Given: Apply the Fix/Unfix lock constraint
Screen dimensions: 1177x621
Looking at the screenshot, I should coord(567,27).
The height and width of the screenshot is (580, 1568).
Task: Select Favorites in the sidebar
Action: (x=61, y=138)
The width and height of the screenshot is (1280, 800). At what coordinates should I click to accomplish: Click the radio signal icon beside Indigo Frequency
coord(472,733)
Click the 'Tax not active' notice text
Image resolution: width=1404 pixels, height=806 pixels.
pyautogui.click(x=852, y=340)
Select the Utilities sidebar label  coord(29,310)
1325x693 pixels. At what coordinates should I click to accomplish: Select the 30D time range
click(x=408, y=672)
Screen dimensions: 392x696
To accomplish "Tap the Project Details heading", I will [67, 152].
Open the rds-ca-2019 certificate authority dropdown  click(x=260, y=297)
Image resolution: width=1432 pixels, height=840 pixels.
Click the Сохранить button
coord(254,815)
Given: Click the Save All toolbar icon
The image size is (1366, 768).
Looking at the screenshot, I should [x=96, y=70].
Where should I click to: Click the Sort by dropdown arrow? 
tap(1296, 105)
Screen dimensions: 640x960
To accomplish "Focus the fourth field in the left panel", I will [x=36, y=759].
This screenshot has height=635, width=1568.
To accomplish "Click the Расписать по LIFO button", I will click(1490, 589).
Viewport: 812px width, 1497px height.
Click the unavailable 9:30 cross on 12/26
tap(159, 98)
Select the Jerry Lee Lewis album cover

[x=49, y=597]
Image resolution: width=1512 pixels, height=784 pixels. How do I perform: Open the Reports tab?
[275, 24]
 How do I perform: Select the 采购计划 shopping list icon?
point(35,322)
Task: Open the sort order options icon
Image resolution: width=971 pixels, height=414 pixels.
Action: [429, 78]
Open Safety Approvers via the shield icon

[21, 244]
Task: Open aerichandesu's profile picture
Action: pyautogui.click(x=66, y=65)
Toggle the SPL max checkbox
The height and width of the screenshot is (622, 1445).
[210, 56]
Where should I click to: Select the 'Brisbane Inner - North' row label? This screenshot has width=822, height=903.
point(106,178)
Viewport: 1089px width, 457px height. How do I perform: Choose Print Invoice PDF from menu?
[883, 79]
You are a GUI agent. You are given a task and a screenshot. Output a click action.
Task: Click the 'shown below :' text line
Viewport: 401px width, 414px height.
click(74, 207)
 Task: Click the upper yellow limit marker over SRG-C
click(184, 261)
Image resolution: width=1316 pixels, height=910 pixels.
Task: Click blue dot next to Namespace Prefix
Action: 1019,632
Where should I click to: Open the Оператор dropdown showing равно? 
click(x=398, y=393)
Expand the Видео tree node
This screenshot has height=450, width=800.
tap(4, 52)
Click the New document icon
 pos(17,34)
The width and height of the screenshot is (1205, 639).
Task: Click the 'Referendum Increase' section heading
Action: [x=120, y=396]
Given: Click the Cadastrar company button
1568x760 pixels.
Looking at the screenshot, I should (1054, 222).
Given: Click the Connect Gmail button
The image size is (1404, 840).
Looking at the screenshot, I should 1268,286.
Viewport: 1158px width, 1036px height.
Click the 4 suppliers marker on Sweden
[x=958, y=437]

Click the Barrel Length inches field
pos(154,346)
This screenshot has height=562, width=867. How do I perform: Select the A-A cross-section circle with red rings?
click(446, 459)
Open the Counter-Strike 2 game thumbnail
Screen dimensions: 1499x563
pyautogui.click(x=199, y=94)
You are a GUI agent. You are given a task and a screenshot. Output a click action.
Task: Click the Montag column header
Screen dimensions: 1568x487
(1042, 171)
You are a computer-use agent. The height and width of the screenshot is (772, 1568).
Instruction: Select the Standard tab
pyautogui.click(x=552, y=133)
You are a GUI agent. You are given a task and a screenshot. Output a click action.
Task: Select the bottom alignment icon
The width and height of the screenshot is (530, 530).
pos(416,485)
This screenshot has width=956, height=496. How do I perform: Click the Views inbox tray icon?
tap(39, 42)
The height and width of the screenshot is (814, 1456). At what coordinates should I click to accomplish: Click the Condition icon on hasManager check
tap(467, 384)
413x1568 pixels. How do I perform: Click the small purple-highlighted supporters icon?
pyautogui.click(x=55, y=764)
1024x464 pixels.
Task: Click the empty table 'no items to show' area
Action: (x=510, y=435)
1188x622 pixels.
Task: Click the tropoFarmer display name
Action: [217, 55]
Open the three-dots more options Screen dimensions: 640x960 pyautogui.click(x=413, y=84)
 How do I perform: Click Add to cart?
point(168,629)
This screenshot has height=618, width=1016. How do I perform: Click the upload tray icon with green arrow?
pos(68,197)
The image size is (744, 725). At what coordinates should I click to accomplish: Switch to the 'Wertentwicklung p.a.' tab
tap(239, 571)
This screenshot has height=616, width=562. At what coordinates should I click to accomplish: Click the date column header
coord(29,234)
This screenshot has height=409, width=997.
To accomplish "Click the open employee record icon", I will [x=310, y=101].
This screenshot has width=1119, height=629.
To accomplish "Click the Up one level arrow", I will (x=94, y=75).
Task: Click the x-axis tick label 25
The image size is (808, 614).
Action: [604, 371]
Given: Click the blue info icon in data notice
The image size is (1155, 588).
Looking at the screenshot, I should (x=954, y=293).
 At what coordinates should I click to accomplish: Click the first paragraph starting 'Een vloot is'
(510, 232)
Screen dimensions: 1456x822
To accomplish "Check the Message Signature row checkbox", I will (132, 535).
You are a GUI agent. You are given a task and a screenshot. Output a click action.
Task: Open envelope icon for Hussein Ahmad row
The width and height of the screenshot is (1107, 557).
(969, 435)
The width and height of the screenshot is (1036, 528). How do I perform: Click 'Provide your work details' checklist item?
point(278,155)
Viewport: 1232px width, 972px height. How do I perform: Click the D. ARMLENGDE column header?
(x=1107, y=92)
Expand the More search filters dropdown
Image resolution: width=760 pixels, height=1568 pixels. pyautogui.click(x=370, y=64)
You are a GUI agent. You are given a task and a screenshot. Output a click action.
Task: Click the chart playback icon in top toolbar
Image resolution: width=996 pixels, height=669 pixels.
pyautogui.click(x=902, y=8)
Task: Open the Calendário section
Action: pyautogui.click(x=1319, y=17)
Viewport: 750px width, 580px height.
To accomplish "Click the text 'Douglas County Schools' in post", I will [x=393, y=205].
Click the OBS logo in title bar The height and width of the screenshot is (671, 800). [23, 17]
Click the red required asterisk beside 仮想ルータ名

────────────────────────────────────────

**Task description:** Sift through the entries and copy every line with "will".

**Exercise solution:**
To accomplish "Tap the Project Details heading", I will [67, 152].
To accomplish "Focus the fourth field in the left panel", I will [x=36, y=759].
To accomplish "Click the Расписать по LIFO button", I will click(1490, 589).
To accomplish "Click the open employee record icon", I will [x=310, y=101].
To accomplish "Click the Up one level arrow", I will (x=94, y=75).
To accomplish "Check the Message Signature row checkbox", I will (132, 535).
To accomplish "Click the text 'Douglas County Schools' in post", I will [x=393, y=205].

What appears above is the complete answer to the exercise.